▶ **TEXT EXCERPT**:
A slight, traumatised man is led into the locked ward of a vast mental asylum. Stripped of his suit, in his institutional scrubs, he is a tiny figure observed by three CCTV cameras and from a raised window at the back of the set.
The great sprawling tragedy of Macbeth becomes one man’s psychotic episode as Alan Cumming takes on every role and plays out the action as a hallucinatory monologue.
The National Theatre of Scotland production (which is headed straight for New York) is a bold - some might say bonkers - undertaking. Cumming uses different accents and some small props to differentiate the characters: Banquo tosses an apple, Duncan has something of Prince Charles about his vowels and whizzes around in a wheelchair that easily becomes a throne. Lady Macbeth first appears from under the bath water, then uses her full erotic powers to seduce Macbeth into murder.
The CCTV is used to great effect, adding a spooky layer to the audience experience, creating the observed distance of the mental patient and giving directors John Tiffany and Andrew Goldberg a powerful device. To become the three witches, Cumming has his back to the audience who see a close-up of his manic face in the three large screens above the stage.

▶ **COLLECTED DATA**:
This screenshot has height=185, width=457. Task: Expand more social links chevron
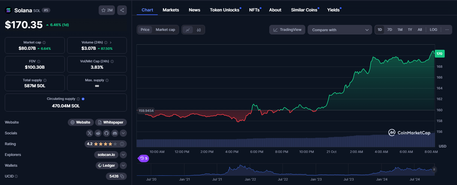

▶ **REQUIREMENT 1**:
According to the Macbeth review, who directed the production?
▶ **REQUIREMENT 2**:
Carry on writing the Macbeth review, starting right after its final sentence.
The material placed after the Macbeth review comes from a separate source.

▶ **TASK RESULT 1**:
John Tiffany and Andrew Goldberg directed it.

▶ **TASK RESULT 2**:
Goldberg and Tiffany, the Tony-award winning director behind NTS’ all-conquering Black Watch, use a soundscape of hospital white noise and Max Richter to pace the action. Myra McFadden and Ali Craig, as the medical staff, observe from the high window and, when Banquo’s ghost appears, sedate the patient. Their interventions are perfectly judged and point up the schizophrenic nature of the production rather than distracting from the action.
It is not to everyone’s taste - two of the audience walked out on the first night. But even for those who do not enjoy high-concept Shakespeare performed by a coquettish hairy-legged man in a towel, there is much to enjoy. It is 100 minutes of poetry, with Cumming spitting fire as a witch, squeezing every drop of filth and fury from Lady Macbeth’s great speeches before becoming a pitiful, hand-wringing shadow.
What the staging sacrifices in scale and context it gains in humanity. Some Macbeths lose their human tragedy to make a political point. This production does the opposite and shows individual disintegration through a series of disastrous choices. It was disturbing and moving and thoroughly deserved its whooping standing ovation.